Entender la realidad, pero fundamentalmente cargar con ella, ya que se trata de una realidad que pesa mucho. El que quiera conocer el mundo de la pobreza y las necesidades del hombre debe hacerse cargo de la pobreza real, no sólo de las definiciones conceptuales y los esquemas de pensamiento.
Las palabras anteriores fueron la esencia de la charla sobre problemáticas de América Latina de un brillante teólogo europeo que desde hace años dedica su vida al trabajo social en los países de nuestra región. Esa fue la idea que hace algunos años quedó rondando en mi cabeza de joven estudiante universitario que siempre había estado involucrado en trabajo de voluntariado por el simple hecho de compartir y disfrutar.
Definitivamente esas palabras calaron hondo en mis visiones del mundo, mis intereses y mis sueños. Finalmente encontraba la justificación a todo el trabajo comunitario que venía realizando desde adolescente. No es la obligación lo que motiva, tampoco la culpa, ni siquiera un impulso irracional, el trabajo social se trata de un compromiso que uno asume para cargar con la difícil realidad en la que vive. Después de todo, nadie puede sentirse un “triunfador” en la vida dentro de una sociedad de pobreza y fracasos.
Muchas veces observamos nuestra sociedad con los ojos ciegos bien abiertos. No vemos la gravedad de los problemas sociales que nos afectan. Si aceptamos el desafío de hacernos cargo de la realidad es necesario tener una visión que nos permita abordarla de manera adecuada. Debemos lograr una mirada abarcadora y transparente que ilumine cualquier intervención que tengamos en la comunidad, por más pequeña y focalizada que sea.
Pero… ¿De qué realidad estamos hablando?
“¿Que les queda por probar a los jóvenes en este mundo de consumo y humo? ¿Vértigo? ¿Discotecas? También les queda discutir con Dios tanto si existe como si no existe, tender manos que ayudan a abrir puertas entre el corazón propio y el ajeno, sobre todo les queda hacer futuro.”
—Mario Benedetti, escritor uruguayo
América Latina es una región plagada de contrastes. A patrimonios naturales y culturales de inmenso valor se le contraponen complejas problemáticas sociopolíticas, asimetrías y marcados dualismos. Quizás los indicadores económicos se hayan presentado un poco más favorables en los últimos años, sin embargo, la deuda social es muy grande e imposible de ignorar, no en vano Latinoamérica es la región del mundo con la mayor desigualdad en cuanto distribución de la renta. Es evidente que este complicado panorama afecta el desarrollo económico de los países y la gobernabilidad democrática.

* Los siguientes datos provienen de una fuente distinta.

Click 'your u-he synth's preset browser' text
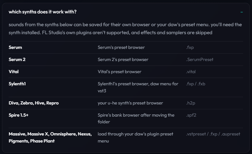The height and width of the screenshot is (154, 252). pyautogui.click(x=130, y=103)
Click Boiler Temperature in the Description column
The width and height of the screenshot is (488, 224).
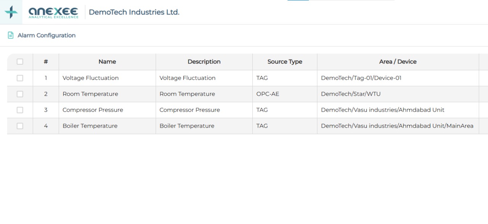[x=187, y=126]
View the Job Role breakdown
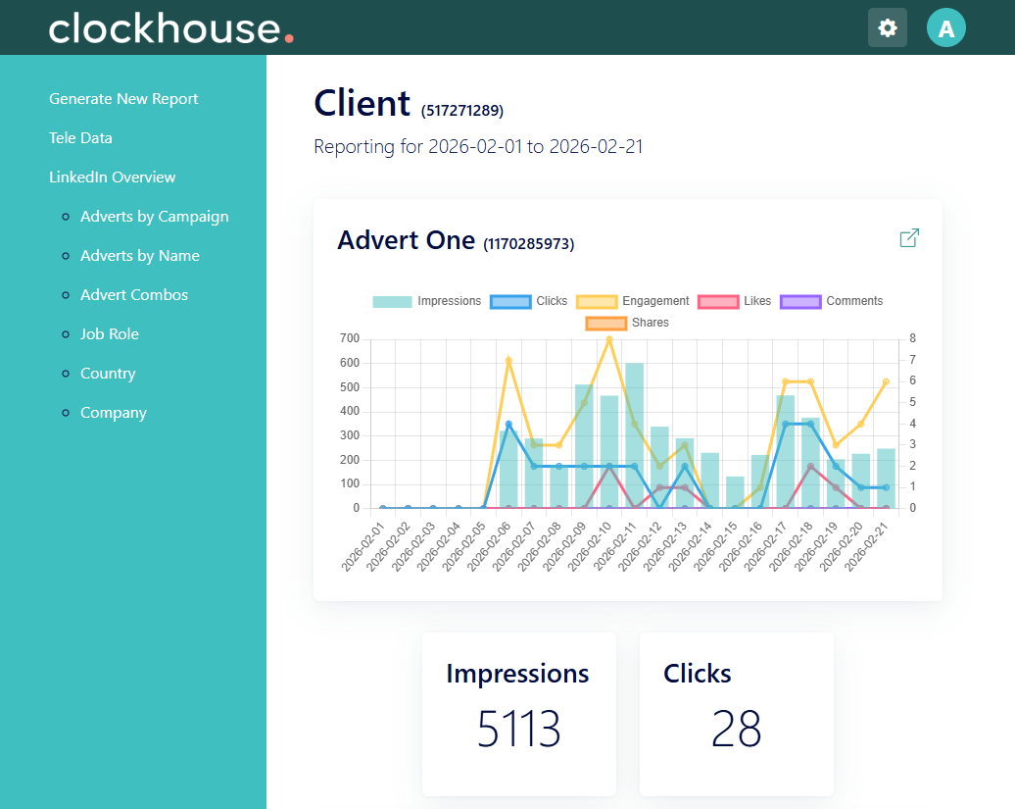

Pensando en temáticas de juventud, se podrían presentar indicadores e índices para hablar, por ejemplo, de desempleo juvenil, deserción escolar y violencia urbana, sin embargo, las frías estadísticas no dan una visión sentida de la realidad que permita cargar con su peso.
Juventud es un concepto sociológico complejo, mucho más complejo que un mero recorte etáreo. En realidad, más que juventud son “juventudes”, y más que juventudes, son rostros; por eso es mucho más interesante ver lo que se tiene frente a los ojos; imágenes simples y cotidianas, pero llenas de significaciones y desafíos que se constituyen en la justificación de cualquier proyecto social.
Por ejemplo, basta recorrer las calles de las principales ciudades de América Latina para ver niños y jóvenes en las transitadas esquinas limpiando los vidrios de los indiferentes automóviles a cambio de escasas monedas. Otra imagen incorpora la problemática de la violencia urbana: cada vez son más poderosas las “maras”, pandillas juveniles que, expandiéndose por América Central, van consolidando zonas grises de violencia, robo y narcotráfico. Un cuadro mucho más trágico aún es el de los niños guerreros en el conflicto colombiano, jóvenes que sirven a una causa ya perdida por los medios que emplea.
Otro paisaje indigno es el de los jóvenes cuyo horizonte de vida se limita a la búsqueda de desechos en los inmensos basurales de las grandes capitales, la de aquellos que en condiciones precarias se ganan la vida como “cartoneros”, aportando a la economía familiar con su largo peregrinaje por las toneladas de basura que se acumulan en las calles al atardecer, así como los jóvenes que con esfuerzo finalizaron su escuela secundaria y no consiguen acceder a un empleo decente.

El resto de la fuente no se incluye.